Since the melting point of ice in seawater decreases as pressure
increases, upwelling beneath its deep-rooted ice shelves will be
stronger than in the Bellingshausen Sea, where the ice shelves are
thinner. But like the Bellingshausen, its precipitation is relatively
high, leading to 'snow ice' formation. This occurs when seawater
floods ice floes with negative freeboards, sunk by their snow loads,
with the ocean to atmosphere heat flux essentailly making an end run
around the tattered sea ice blanket.

Is the Amundsen sea ice thinner now in response to increased
upwelling of deep water that has not lost all its heat to melting
glacial ice? Is its snow cover thicker due to increased precipitation
in an enhanced hydrological cycle? Are there more icebergs to ground
the fast ice and also drive cooling and upwelling, now that the
glaciers are moving/calving faster? Is sea ice production and melting
higher or lower because wind strength and directions have changed due
to the deepening of atmospheric lows along the continental margin? We
don't yet know the answers to these and similar questions, in part
because few sea ice measurements have been made prior to NBP09-01
over the large but remote Amundsen continental shelf.
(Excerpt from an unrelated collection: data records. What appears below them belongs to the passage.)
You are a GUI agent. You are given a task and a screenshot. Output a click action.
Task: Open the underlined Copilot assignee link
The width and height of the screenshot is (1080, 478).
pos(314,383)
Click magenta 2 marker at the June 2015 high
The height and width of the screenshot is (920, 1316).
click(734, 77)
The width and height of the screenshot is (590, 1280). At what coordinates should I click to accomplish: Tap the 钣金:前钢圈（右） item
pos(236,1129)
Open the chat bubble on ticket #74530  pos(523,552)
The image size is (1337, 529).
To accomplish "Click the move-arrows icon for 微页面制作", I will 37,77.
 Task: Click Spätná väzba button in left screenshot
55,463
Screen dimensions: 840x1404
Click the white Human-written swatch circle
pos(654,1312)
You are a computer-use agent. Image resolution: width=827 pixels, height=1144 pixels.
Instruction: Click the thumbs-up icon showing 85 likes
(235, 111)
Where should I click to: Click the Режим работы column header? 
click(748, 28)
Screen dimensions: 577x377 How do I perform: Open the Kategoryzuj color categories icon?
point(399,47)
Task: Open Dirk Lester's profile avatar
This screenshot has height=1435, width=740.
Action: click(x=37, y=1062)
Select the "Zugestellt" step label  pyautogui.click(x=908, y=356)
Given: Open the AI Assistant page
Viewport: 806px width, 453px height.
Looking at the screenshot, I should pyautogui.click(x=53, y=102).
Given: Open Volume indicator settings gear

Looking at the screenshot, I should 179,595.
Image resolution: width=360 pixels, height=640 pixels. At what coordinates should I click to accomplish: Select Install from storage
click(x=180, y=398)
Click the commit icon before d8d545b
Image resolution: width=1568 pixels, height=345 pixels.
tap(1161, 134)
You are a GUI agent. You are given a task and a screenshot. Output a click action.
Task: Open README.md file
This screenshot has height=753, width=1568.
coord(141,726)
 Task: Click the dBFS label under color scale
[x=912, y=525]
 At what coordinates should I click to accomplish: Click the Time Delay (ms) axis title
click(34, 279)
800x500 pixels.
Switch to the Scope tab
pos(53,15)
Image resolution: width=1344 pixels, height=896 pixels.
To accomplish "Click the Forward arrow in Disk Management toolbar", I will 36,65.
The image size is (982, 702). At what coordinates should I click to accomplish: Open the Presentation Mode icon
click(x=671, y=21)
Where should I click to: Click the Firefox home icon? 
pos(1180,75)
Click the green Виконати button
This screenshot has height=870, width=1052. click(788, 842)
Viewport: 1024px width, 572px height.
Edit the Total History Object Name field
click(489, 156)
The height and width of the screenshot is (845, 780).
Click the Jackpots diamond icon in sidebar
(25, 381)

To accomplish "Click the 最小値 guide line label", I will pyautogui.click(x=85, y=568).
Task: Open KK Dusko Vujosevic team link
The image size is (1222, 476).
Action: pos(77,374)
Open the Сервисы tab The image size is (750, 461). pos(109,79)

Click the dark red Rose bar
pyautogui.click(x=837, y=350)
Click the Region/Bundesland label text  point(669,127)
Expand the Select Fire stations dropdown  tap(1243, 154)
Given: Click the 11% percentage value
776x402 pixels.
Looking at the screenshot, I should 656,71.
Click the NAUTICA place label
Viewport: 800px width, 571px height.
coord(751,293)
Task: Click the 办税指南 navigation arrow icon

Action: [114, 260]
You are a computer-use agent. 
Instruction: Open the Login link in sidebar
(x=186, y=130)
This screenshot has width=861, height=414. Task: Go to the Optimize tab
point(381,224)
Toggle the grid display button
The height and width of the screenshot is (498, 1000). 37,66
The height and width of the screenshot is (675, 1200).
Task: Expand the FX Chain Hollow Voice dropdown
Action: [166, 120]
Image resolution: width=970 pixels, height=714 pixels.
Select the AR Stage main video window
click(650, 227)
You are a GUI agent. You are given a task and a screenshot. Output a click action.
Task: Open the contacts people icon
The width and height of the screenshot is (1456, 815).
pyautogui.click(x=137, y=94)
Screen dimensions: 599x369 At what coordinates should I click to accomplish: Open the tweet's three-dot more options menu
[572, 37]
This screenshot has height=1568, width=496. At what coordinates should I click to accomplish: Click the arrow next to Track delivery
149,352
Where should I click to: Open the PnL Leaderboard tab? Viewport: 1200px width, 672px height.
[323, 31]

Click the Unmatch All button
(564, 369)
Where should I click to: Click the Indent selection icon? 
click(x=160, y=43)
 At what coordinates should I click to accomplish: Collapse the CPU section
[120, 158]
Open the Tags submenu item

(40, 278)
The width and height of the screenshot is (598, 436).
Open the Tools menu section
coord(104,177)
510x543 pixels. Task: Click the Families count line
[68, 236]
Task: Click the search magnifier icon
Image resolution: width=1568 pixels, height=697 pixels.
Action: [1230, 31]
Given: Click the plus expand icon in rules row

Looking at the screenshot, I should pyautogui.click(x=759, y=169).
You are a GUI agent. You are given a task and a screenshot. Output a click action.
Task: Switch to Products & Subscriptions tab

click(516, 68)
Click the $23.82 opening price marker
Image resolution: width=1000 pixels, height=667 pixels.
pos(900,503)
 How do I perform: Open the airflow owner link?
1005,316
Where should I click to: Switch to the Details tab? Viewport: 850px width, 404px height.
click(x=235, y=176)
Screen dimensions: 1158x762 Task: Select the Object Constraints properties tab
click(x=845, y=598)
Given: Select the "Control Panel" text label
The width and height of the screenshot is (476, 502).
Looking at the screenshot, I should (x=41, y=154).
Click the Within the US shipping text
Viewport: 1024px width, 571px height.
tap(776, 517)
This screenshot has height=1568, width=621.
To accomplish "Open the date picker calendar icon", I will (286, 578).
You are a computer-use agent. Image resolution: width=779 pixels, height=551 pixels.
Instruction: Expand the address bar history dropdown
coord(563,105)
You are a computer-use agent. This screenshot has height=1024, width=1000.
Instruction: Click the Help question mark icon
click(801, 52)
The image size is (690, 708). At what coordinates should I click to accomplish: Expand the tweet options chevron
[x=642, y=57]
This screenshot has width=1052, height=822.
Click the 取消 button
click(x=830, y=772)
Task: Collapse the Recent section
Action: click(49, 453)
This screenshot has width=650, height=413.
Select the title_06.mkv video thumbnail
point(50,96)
In this context, the sea ice component of O-274 has occupied 20 ice
stations and bagged 90+ m of ice core along N-S and E-W transects,
noting that the amount retrieved for structural analyses is a record
compared to the 3.6 m length of the sea ice team. Their work has been
reliably supported by the RPS MTs and others, and extensively
photographed and videotaped, including provocative pictures of the
bottoms of sea ice floes. Along with visual and camera logging of
surface conditions underway, the sea ice measuring, sampling and
subsequent modeling will be compared with satellite records of the
sea ice cover, and with data from three deployed ice mass balance
buoys currently reporting to collaborators on the home front. When
all is said and done, we should have a much better understanding of
the role of sea ice in the Amundsen Sea's deep water heat sink.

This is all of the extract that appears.